Avant la production de l’encre industrielle, les techniques de fabrication de la couleur avec des matières naturelles faisaient l’objet de travaux et de recherches intenses. Jusqu’à la conquête de l’Amérique, les Européens utilisaient le cinabre, qui est toxique et contient du mercure, pour créer la couleur rouge, explique-t-on dans le film. Après avoir découvert comment les Aztèques produisent de la couleur rouge avec la cochenille, les conquistadors espagnols garderont cette recette secrète en Europe durant 200 ans.

Nous avons décidé que l’encre serait le protagoniste silencieux du film

 

La couleur violette était, quant à elle, autrefois produite avec l’escargot murex. Et les Phéniciens pouvaient utiliser jusqu’à 1000 escargots, simplement pour peindre l’ourlet d’une toge sur une fresque, mettant du coup l’espèce en danger. Aujourd’hui, à Huatulco, au Mexique, une poignée de pêcheurs autorisés se contentent de récolter le suc des escargots, avant de les relâcher vivants, pour créer la précieuse couleur.

Au fil du film se dessine une perception de la transmission qui s’opère dans le trait des artistes, comme si chaque oeuvre était chargée de l’histoire même de l’encre qui la porte. Et cette histoire la ramène, presque invariablement, à la mer et à la terre. Jason Logan en fait une démonstration éloquente à la fin du film.

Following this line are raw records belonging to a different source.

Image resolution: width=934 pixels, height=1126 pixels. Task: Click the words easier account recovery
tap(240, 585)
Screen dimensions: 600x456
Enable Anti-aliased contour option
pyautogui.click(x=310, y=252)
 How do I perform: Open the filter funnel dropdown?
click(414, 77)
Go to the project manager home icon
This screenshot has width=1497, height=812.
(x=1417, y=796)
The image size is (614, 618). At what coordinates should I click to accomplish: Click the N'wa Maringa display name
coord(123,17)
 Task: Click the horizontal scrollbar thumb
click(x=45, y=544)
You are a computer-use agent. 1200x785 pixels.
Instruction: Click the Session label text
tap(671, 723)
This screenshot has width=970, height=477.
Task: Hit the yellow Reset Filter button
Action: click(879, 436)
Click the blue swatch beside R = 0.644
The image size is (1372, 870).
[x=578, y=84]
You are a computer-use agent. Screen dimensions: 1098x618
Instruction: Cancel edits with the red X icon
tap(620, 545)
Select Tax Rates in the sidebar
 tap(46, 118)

La narration du film est en effet entrecoupée d’incursions dans la vie privée de Jason Logan, dont la mère, qui connaissait les plantes, est décédée d’une maladie incurable alors qu’il était très jeune. Finalement, il présente une encre faite à même des matériaux naturels que sa mère utilisait. « C’est la pharmacie de ma mère », dit-il.

La couleur de l’encre

Documentaire de Brian D. Johnson, Canada, 105 minutes. Présenté dans le cadre du FIFA au cinéma du Musée, le 23 mars à 20 h. En salle dès le 24 mars.